In other words, despite the benefits of horizontal scale and deployment agility that they bring to enterprises, modern data platforms also introduce new deployment challenges. With that in mind, let’s explore cloud native deployment patterns for data platforms and solutions that simplify deployment complexity and enable data platforms to be deployed in minutes instead of hours or days.

Modern data platforms

Open source and third-party software serve as the basis for many enterprise applications today. Frequently used functionality supported by these software components simplifies application development and allows developers to focus on business logic implementation. These software components, which are referred to as middleware, provide shared application services such as messaging, API management, and authentication. 

A particular class of middleware software is focused on data management. It covers a range of functions such as data ingestion, distribution, processing, and storage; examples include distributed databases and data caching software. Many of these software stacks originated in open source and have since evolved into commercially supported software and service offerings. 

When deployed and integrated as a data platform, these software stacks support a shared set of data services for integration with application business logic. Implementation of a data platform typically involves the deployment and replication of multiple types of data software runtimes across various server nodes to handle scale and resiliency. As a result, data platforms are multi-node systems supporting distributed (and often interconnected) software runtimes. 

A data platform deployed on cloud infrastructure creates a new, distributed, functional layer of data services that integrate with application runtimes via APIs and data function calls.

In addition to self-managed deployments with virtualized and containerized software runtimes, new data platform architectures are emerging that cover both hosted and hybrid cloud (services) deployments.

Modern data platforms are easier to implement, easier to scale, and easier to manage than their predecessors.
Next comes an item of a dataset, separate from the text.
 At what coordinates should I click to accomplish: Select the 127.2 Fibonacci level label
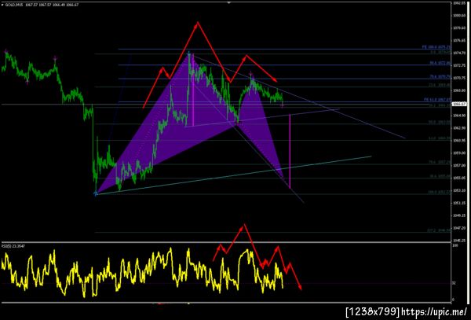[439, 230]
And by leveraging cloud native technologies and deployment patterns, modern data platforms are more cost-effective and resilient as well. 

To support operational agility and cost efficiency, cloud data platforms require the following deployment capabilities:

  • System-level deployment automation – Implementation of modern data platforms requires deploying a combination of different data software stacks. Deployment automation for data platforms needs to cover the installation and configuration of multiple data software runtimes and the placement of these software runtimes across server and cloud infrastructure. Deployment manifests that capture data software configuration and placement details enable repeatable deployment patterns for data platforms that can be automated. 
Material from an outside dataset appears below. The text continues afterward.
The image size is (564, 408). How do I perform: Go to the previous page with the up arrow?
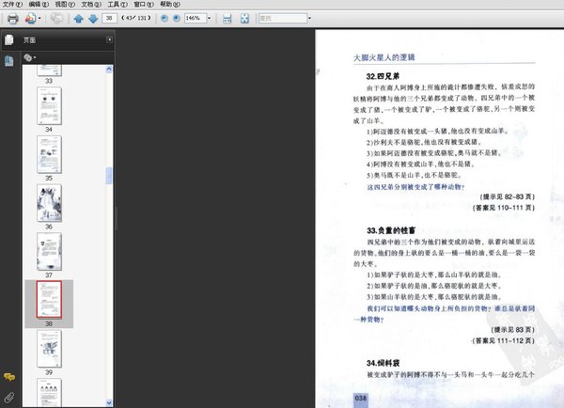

  • Infrastructure capacity elasticity – The types and amount of data that need to be processed by a data platform will change—and likely increase—over time. As a result, a modern data platform must have a scale-out architecture, which enables incremental storage and processing capacity upgrades via the deployment of additional data platform nodes and software runtimes. 
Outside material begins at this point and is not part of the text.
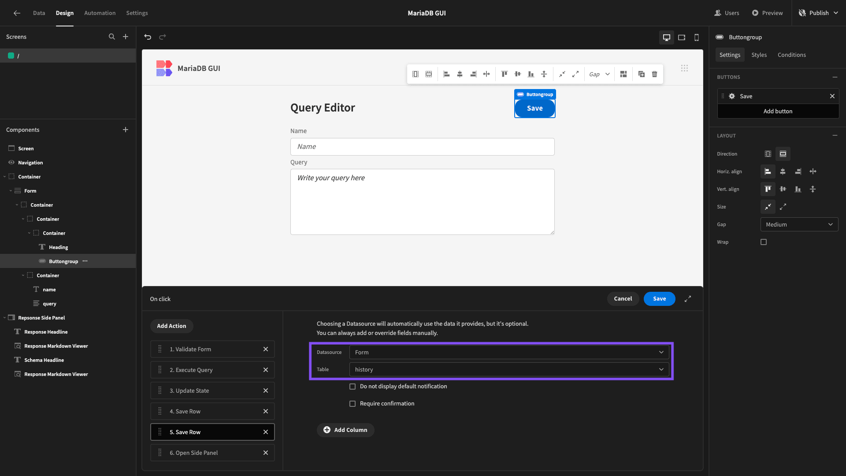Switch to tablet preview device icon
The image size is (846, 476).
point(682,37)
  • Right-sized resource utilization – Data platform deployments consume infrastructure resources that are likely to grow over time, yielding an increasing amount of data volumes that need to be processed. Controls must be put in place that match the sizing of data platform runtime components with the resources available in underlying infrastructure server nodes and services so as to minimize underutilization and avoid resource bottlenecks. In short, data platforms with the required infrastructure resources must be deployed.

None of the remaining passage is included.